If you've read any of my previous blogs, you know that I feel strongly, passionately about the financial benefits companies can have from cultural diversity. I also feel that for most U.S. companies doing business in Mexico, they simply do not understand how cultural diversity is hurting their sales and revenues in Mexico. And I'm not the only one telling this story.
Ruben Navarrette Jr., a Harvard graduate, is a syndicated columnist whose editorials can be found in the Sunday "opinion" section of the San Diego Union Tribune, the Los Angeles Times and other leading U.S. papers. An author, radio talk show host and guest on CNN and CNBC, Ruben was recently acknowledged by Hispanic Magazine for his accomplishments. I have to share his most recent article from August 19, 2007 entitled "Embracing diversity will reap big rewards".
Ruben tells of how a few years ago when addressing a group of business managers he didn't launch into a talk about diversity. He felt that it was long past the time when diversity needs to be defended as being a vital part of a company's business strategy. He wrote, "We need to make the case that we shouldn't have to make the case - not in an era of globalization and expanding international markets."

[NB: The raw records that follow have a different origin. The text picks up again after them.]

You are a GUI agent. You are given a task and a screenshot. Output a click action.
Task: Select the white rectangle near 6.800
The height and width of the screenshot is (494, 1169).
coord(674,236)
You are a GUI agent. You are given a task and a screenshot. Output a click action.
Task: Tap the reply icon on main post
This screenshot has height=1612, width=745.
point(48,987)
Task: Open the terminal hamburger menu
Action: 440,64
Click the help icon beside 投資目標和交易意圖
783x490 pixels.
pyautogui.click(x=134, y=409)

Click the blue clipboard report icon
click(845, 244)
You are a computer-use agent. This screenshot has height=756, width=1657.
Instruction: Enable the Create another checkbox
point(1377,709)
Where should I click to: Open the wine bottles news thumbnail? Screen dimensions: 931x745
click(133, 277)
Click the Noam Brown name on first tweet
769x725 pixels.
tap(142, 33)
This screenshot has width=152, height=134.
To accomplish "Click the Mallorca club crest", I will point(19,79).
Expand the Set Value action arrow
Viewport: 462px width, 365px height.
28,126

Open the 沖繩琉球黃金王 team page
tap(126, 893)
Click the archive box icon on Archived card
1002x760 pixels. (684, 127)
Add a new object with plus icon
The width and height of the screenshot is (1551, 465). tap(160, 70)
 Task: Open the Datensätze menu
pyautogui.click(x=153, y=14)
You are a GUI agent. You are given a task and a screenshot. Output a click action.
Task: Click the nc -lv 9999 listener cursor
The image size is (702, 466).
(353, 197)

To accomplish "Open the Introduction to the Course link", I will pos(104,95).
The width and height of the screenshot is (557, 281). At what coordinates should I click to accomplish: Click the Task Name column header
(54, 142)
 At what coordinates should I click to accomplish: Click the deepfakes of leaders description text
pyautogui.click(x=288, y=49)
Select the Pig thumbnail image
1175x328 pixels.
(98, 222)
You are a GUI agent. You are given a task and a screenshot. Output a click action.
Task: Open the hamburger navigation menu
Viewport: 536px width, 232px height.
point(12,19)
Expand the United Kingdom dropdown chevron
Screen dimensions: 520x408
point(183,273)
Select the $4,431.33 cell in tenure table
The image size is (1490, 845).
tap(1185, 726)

I agree entirely with his comments that with the changing global markets, cultural diversity should not be an afterthought for businesses but rather part of their company strategy. Every company should have a diversity strategy just as they have one for marketing, advertising, sales, etc.
The idea of diversity shouldn’t be a stand alone item either. Diversity should be integrated into every area of a business especially for any firm doing international business. A company can have the best service or product, but that won’t matter if the receptionist is rude to a potential client just because they speak with an accent.
Unfortunately, many U.S. businesses still see diversity as something to look at only after every other area of business is working smoothly. This means never taking action toward diversity. My opinion is that diversity is still something that most U.S. businesses feel is only for the largest multi-national companies such as Microsoft and AT&T. And unlike Microsoft and AT&T, these businesses are not only getting their lunch eaten but sadly, they still don’t seem to notice or care.
The question I got from Ruben's article is “What’s taking so long?!” Many companies need a reality check into what’s happening with business both in and outside the U.S. I applaud my readers that either have established diversity as an important piece of their business strategy or that are working toward making it so.
To those companies whether in the U.S., China or elsewhere that still feel that diversity is optional, I can only say, "Hold on tight." It's going to get a lot hotter in the international kitchen, and many companies may find themselves getting burned.